Reproduce exactly, and only, the lines below from the one containing "Screen dimensions: 1024x576" through the one containing "Image resolution: width=1024".

+ + +

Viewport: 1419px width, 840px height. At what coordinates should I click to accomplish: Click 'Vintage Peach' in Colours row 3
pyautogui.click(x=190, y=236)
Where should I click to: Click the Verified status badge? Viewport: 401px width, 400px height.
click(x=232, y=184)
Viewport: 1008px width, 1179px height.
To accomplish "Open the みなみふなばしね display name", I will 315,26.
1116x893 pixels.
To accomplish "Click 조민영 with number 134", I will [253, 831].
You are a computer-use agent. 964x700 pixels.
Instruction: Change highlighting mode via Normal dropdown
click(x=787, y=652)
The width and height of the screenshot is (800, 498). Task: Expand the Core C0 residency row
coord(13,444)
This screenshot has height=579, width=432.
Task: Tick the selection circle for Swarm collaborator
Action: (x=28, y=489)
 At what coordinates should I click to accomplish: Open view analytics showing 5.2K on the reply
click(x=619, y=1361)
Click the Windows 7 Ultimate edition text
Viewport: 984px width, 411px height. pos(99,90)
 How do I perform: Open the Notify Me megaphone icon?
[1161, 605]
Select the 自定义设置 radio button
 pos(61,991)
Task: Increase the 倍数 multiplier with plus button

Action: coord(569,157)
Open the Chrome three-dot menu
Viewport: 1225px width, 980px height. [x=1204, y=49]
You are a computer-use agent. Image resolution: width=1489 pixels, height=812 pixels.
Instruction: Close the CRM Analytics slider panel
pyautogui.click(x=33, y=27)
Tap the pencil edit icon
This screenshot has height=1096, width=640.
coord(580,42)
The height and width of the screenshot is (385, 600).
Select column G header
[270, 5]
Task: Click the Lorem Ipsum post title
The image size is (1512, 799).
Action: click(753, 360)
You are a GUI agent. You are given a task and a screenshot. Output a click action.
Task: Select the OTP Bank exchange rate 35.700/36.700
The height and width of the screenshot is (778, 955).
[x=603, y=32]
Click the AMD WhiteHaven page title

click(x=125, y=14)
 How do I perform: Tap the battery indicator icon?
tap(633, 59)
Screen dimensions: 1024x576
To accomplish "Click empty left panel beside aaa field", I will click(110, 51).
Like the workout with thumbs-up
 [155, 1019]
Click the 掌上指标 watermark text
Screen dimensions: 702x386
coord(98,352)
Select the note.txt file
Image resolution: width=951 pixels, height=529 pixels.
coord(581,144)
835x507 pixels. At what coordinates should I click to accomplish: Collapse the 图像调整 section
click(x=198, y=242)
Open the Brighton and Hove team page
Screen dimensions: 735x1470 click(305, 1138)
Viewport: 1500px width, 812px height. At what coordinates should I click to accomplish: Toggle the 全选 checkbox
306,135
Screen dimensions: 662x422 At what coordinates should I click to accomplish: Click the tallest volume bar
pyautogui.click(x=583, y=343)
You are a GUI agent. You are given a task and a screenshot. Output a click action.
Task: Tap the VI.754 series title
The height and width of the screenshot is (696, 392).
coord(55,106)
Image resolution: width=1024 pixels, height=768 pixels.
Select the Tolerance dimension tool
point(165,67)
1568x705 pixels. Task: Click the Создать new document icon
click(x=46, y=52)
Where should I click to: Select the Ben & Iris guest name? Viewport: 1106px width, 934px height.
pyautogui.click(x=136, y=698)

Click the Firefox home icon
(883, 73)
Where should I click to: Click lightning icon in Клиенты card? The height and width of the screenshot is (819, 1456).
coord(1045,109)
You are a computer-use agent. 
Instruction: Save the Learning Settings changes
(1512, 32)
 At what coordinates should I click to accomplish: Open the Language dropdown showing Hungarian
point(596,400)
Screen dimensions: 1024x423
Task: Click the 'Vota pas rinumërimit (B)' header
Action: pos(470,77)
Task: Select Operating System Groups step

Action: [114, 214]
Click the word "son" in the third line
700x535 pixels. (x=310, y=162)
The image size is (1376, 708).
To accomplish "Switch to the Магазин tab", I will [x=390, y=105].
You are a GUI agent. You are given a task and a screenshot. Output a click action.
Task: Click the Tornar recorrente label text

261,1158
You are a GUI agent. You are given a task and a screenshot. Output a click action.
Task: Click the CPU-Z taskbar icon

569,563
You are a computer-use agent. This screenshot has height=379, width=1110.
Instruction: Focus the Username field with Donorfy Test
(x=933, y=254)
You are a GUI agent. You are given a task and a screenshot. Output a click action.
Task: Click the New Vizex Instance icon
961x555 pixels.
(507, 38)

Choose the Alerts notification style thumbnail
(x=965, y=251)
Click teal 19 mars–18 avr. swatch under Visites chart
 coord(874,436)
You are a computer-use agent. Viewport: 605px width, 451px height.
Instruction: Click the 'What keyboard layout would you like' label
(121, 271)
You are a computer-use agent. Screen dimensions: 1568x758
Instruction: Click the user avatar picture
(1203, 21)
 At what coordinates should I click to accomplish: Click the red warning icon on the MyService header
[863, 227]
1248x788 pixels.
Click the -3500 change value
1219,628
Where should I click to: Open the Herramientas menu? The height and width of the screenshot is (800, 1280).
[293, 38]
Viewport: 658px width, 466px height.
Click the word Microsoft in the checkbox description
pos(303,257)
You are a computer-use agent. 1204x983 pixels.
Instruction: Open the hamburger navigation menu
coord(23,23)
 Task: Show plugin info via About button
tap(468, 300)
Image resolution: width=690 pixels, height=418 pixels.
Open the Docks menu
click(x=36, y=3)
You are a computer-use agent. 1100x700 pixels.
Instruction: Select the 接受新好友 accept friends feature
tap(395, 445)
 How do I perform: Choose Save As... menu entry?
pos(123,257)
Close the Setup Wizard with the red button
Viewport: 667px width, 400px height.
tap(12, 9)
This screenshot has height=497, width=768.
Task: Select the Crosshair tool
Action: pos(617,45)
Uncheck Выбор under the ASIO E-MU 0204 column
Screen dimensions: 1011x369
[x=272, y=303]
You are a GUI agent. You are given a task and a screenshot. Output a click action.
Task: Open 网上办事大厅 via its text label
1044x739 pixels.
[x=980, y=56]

+ + +

- _TASK RESULT_:
Screen dimensions: 1024x576
To accomplish "Click empty left panel beside aaa field", I will click(110, 51).
Like the workout with thumbs-up
 [155, 1019]
Click the 掌上指标 watermark text
Screen dimensions: 702x386
coord(98,352)
Select the note.txt file
Image resolution: width=951 pixels, height=529 pixels.
coord(581,144)
835x507 pixels. At what coordinates should I click to accomplish: Collapse the 图像调整 section
click(x=198, y=242)
Open the Brighton and Hove team page
Screen dimensions: 735x1470 click(305, 1138)
Viewport: 1500px width, 812px height. At what coordinates should I click to accomplish: Toggle the 全选 checkbox
306,135
Screen dimensions: 662x422 At what coordinates should I click to accomplish: Click the tallest volume bar
pyautogui.click(x=583, y=343)
You are a GUI agent. You are given a task and a screenshot. Output a click action.
Task: Tap the VI.754 series title
The height and width of the screenshot is (696, 392).
coord(55,106)
Image resolution: width=1024 pixels, height=768 pixels.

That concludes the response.